#### REQUIRED TASK:
Reproduce the lines below, substituting "drop-down list" for each occurrence of "dropdown" and leaving everything else unchanged.
-------
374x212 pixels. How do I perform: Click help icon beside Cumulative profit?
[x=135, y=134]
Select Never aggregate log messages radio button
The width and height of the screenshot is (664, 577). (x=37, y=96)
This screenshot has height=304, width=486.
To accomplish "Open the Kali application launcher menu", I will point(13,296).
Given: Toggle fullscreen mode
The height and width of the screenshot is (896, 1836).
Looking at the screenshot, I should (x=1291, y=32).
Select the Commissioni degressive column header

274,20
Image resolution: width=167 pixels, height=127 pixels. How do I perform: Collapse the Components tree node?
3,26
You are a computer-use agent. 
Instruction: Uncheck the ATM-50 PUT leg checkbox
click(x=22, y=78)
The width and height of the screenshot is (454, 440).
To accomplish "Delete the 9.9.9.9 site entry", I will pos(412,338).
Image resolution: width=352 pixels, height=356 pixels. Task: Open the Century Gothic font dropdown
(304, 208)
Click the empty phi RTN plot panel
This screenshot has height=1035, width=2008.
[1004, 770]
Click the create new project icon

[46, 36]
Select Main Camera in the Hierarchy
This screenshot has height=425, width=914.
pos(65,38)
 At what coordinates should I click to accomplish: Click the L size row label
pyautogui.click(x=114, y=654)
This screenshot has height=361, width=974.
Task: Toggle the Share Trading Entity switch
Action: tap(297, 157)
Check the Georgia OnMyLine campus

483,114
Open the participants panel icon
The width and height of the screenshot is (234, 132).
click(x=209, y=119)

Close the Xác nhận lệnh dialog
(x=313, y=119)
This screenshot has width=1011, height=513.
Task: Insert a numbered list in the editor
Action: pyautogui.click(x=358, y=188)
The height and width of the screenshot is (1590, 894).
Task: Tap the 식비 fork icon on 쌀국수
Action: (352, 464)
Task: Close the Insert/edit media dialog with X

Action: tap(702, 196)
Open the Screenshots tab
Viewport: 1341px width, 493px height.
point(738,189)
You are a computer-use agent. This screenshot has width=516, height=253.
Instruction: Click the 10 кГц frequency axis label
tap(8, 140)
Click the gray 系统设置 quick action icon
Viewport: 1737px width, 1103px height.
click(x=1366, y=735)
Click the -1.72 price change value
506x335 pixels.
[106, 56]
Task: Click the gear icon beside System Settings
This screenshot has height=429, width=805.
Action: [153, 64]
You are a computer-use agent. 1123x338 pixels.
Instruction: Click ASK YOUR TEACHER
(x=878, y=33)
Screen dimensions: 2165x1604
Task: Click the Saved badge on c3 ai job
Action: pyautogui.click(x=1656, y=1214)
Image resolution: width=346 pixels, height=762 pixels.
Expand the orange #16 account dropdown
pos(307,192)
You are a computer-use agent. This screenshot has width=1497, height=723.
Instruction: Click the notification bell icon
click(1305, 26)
-------
#### THE COMPLETED TASK:
374x212 pixels. How do I perform: Click help icon beside Cumulative profit?
[x=135, y=134]
Select Never aggregate log messages radio button
The width and height of the screenshot is (664, 577). (x=37, y=96)
This screenshot has height=304, width=486.
To accomplish "Open the Kali application launcher menu", I will point(13,296).
Given: Toggle fullscreen mode
The height and width of the screenshot is (896, 1836).
Looking at the screenshot, I should (x=1291, y=32).
Select the Commissioni degressive column header

274,20
Image resolution: width=167 pixels, height=127 pixels. How do I perform: Collapse the Components tree node?
3,26
You are a computer-use agent. 
Instruction: Uncheck the ATM-50 PUT leg checkbox
click(x=22, y=78)
The width and height of the screenshot is (454, 440).
To accomplish "Delete the 9.9.9.9 site entry", I will pos(412,338).
Image resolution: width=352 pixels, height=356 pixels. Task: Open the Century Gothic font drop-down list
(304, 208)
Click the empty phi RTN plot panel
This screenshot has height=1035, width=2008.
[1004, 770]
Click the create new project icon

[46, 36]
Select Main Camera in the Hierarchy
This screenshot has height=425, width=914.
pos(65,38)
 At what coordinates should I click to accomplish: Click the L size row label
pyautogui.click(x=114, y=654)
This screenshot has height=361, width=974.
Task: Toggle the Share Trading Entity switch
Action: tap(297, 157)
Check the Georgia OnMyLine campus

483,114
Open the participants panel icon
The width and height of the screenshot is (234, 132).
click(x=209, y=119)

Close the Xác nhận lệnh dialog
(x=313, y=119)
This screenshot has width=1011, height=513.
Task: Insert a numbered list in the editor
Action: pyautogui.click(x=358, y=188)
The height and width of the screenshot is (1590, 894).
Task: Tap the 식비 fork icon on 쌀국수
Action: (352, 464)
Task: Close the Insert/edit media dialog with X

Action: tap(702, 196)
Open the Screenshots tab
Viewport: 1341px width, 493px height.
point(738,189)
You are a computer-use agent. This screenshot has width=516, height=253.
Instruction: Click the 10 кГц frequency axis label
tap(8, 140)
Click the gray 系统设置 quick action icon
Viewport: 1737px width, 1103px height.
click(x=1366, y=735)
Click the -1.72 price change value
506x335 pixels.
[106, 56]
Task: Click the gear icon beside System Settings
This screenshot has height=429, width=805.
Action: [153, 64]
You are a computer-use agent. 1123x338 pixels.
Instruction: Click ASK YOUR TEACHER
(x=878, y=33)
Screen dimensions: 2165x1604
Task: Click the Saved badge on c3 ai job
Action: pyautogui.click(x=1656, y=1214)
Image resolution: width=346 pixels, height=762 pixels.
Expand the orange #16 account drop-down list
pos(307,192)
You are a computer-use agent. This screenshot has width=1497, height=723.
Instruction: Click the notification bell icon
click(1305, 26)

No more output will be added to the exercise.